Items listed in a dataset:
───
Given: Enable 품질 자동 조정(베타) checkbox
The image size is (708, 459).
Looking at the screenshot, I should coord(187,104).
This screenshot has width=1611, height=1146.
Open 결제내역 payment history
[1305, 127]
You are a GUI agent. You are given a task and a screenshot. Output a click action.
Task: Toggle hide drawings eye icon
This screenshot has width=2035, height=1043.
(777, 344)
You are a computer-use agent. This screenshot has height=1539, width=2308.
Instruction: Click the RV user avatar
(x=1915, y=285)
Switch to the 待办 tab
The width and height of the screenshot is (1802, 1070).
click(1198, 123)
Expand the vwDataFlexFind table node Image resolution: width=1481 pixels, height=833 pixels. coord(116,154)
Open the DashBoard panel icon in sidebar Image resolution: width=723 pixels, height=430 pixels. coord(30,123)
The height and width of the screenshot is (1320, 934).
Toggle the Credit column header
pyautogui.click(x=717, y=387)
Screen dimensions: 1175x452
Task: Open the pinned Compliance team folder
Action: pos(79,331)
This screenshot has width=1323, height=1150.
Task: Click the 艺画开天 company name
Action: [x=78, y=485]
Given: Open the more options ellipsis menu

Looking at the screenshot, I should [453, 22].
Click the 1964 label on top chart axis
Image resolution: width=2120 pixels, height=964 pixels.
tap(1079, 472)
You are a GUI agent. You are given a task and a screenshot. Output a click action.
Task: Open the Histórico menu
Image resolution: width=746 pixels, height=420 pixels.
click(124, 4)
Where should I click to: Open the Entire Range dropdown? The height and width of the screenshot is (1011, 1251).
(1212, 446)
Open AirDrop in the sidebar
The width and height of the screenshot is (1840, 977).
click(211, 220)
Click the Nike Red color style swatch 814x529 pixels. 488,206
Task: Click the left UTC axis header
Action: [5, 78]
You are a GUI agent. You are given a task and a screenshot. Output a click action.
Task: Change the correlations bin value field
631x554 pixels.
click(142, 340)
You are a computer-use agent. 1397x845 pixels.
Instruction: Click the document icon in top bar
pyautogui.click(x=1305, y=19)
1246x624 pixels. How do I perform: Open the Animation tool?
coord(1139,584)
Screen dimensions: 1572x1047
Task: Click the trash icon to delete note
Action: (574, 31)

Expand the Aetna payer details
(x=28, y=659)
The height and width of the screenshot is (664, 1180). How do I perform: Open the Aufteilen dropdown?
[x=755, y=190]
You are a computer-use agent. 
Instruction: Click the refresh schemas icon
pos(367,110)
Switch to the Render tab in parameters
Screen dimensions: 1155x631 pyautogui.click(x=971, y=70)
───
AIM OF THE EXERCISE:
Could you transcribe the entries above word for word, from the line with "Instruction: Click the RV user avatar" down to the line with "The height and width of the screenshot is (1320, 934).", keeping both?

YOUR RESPONSE:
Instruction: Click the RV user avatar
(x=1915, y=285)
Switch to the 待办 tab
The width and height of the screenshot is (1802, 1070).
click(1198, 123)
Expand the vwDataFlexFind table node Image resolution: width=1481 pixels, height=833 pixels. coord(116,154)
Open the DashBoard panel icon in sidebar Image resolution: width=723 pixels, height=430 pixels. coord(30,123)
The height and width of the screenshot is (1320, 934).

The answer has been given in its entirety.